⟨

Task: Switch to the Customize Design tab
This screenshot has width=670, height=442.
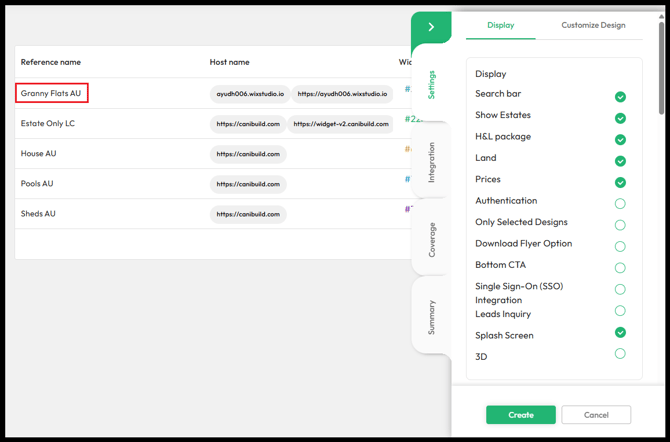Action: 593,25
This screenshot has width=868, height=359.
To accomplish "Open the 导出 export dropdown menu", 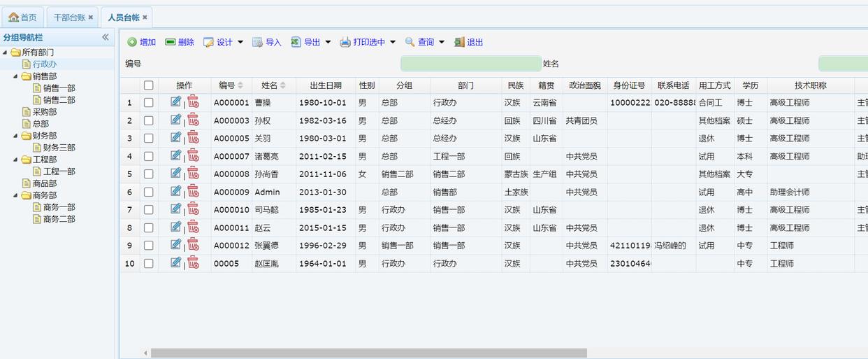I will [x=328, y=43].
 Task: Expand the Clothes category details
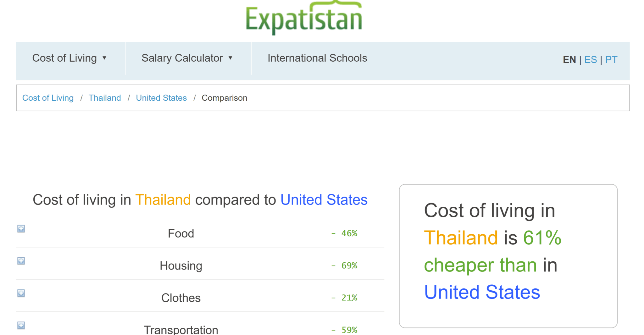pyautogui.click(x=21, y=293)
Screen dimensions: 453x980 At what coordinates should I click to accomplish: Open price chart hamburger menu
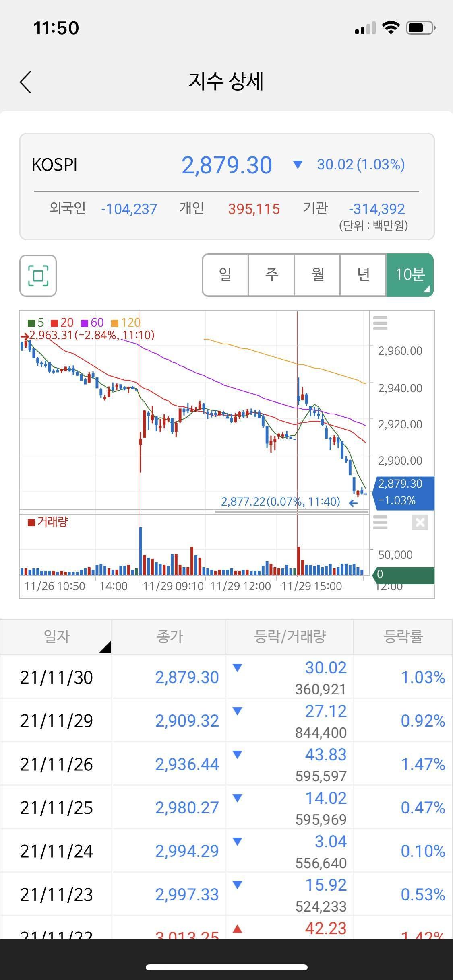click(x=380, y=323)
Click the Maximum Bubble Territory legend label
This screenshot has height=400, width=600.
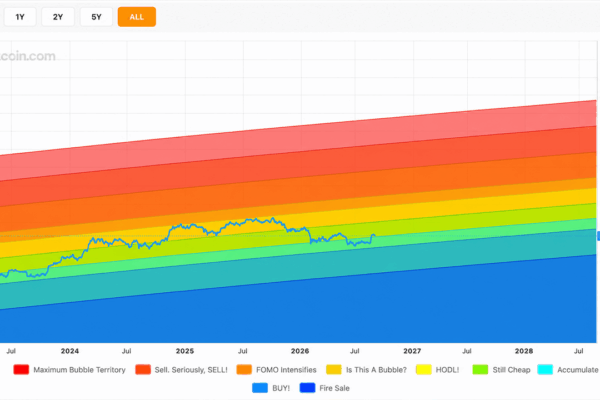79,370
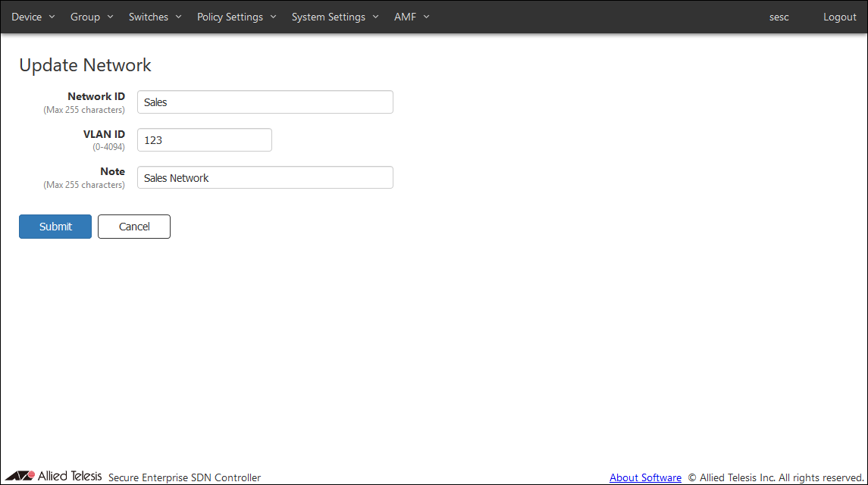Image resolution: width=868 pixels, height=485 pixels.
Task: Open the System Settings dropdown chevron
Action: pos(375,17)
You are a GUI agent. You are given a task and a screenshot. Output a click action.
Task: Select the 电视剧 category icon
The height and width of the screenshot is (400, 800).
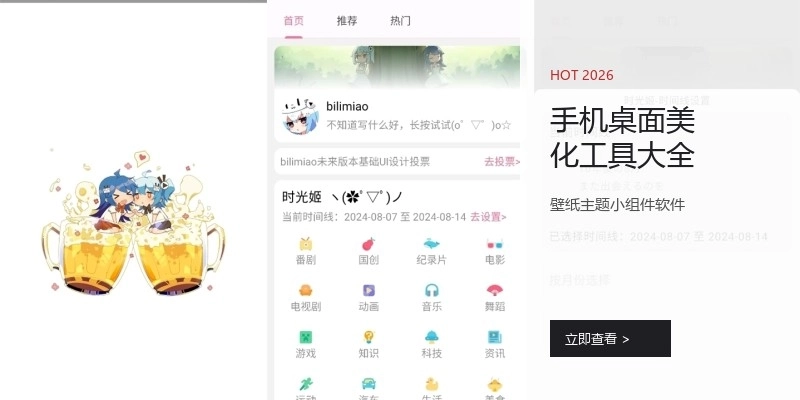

⟩

Required action:
Every line from the one containing "Task: Select the 电视剧 category icon" to the end of the material above is to be returned exactly, with the pictures left out.

Answer to this exercise:
Task: Select the 电视剧 category icon
The height and width of the screenshot is (400, 800).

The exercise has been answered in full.